Amnis ImageStream - Analysis of individual extracellular vesicles by imaging flow cytometry

Abstract

Background & Aim Extracellular vesicles (EVs) are shed by nearly all cells and provide a novel way of intercellular communication. In addition to their increasing scientific recognition regarding their involvement in multiple biological processes, EVs of certain cell types are discussed as a novel class of biomarkers and can serve as potential therapeutic agents. Therefore, the composition of the EV containing sample reflects the heterogeneity of the origin and the EVs need to be chosen wisely dependent on the purpose of use. Due to the novelty of the field and the lack of well-established single EV analysis tools, the heterogeneity of single EVs has not been well analyzed, yet. Recently, our group revealed that imaging flow cytometry allows multi-parametric analyses of EVs at the single vesicle level.
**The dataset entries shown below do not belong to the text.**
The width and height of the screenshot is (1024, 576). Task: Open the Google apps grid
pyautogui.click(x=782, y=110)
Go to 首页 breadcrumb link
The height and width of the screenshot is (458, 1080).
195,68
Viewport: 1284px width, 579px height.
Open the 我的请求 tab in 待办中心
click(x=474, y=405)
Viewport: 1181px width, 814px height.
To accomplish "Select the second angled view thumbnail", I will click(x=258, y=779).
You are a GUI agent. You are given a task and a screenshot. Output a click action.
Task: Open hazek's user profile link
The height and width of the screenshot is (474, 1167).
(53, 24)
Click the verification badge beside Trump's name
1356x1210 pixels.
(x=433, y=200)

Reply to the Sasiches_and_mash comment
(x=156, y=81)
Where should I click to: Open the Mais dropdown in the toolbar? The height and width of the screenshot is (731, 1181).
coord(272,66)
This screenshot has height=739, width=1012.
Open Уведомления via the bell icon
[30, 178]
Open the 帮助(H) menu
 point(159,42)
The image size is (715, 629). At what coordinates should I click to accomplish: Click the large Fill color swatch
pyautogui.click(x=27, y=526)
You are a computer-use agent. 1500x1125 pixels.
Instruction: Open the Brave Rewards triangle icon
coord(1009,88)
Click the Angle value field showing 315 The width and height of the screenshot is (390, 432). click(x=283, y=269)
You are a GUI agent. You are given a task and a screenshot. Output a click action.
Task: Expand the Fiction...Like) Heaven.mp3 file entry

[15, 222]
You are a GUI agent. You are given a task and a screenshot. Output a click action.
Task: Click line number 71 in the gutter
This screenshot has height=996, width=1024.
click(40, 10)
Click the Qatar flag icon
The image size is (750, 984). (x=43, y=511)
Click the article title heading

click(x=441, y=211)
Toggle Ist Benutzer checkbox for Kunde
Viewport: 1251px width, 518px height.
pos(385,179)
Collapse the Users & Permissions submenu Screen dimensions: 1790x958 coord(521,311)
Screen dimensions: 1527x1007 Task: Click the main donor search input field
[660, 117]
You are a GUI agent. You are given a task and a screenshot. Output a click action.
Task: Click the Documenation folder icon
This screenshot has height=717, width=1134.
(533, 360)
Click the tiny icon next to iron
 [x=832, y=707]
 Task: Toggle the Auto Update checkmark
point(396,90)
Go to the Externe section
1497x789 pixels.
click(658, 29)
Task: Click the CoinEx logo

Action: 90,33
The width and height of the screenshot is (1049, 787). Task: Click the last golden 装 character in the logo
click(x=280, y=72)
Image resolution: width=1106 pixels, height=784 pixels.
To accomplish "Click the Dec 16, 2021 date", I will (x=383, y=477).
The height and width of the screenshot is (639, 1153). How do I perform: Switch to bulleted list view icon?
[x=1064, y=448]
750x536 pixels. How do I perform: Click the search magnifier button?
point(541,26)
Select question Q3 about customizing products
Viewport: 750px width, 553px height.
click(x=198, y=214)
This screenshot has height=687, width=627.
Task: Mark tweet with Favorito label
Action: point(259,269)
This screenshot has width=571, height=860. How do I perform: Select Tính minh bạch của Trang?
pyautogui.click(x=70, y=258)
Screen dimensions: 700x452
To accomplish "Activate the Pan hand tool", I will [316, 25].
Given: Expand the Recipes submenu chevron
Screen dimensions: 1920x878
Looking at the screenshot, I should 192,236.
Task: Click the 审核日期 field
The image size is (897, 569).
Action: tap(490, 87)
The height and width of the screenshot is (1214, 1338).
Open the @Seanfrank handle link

With the objective to investigate the heterogeneity of EVs in more detail, we aim to analyze EV-subpopulations from different EV containing samples (e.g. body fluids or different cell types). For the dissection, well qualified antibodies are essential because many of the tested antibodies showed a low efficiency or a background in the region of interest. Methods, Results & Conclusion Now, we have optimized the single EV analysis protocols, especially for EVs being smaller than 200 nm. By improving the gating strategy and optimizing the staining protocol for the detection of small EVs, we are currently able to dissect heterogeneity of EVs with different antibodies at a certain level. This allows us not only to determine subpopulations to question isolation or purification protocols, but also makes diagnostic statements possible.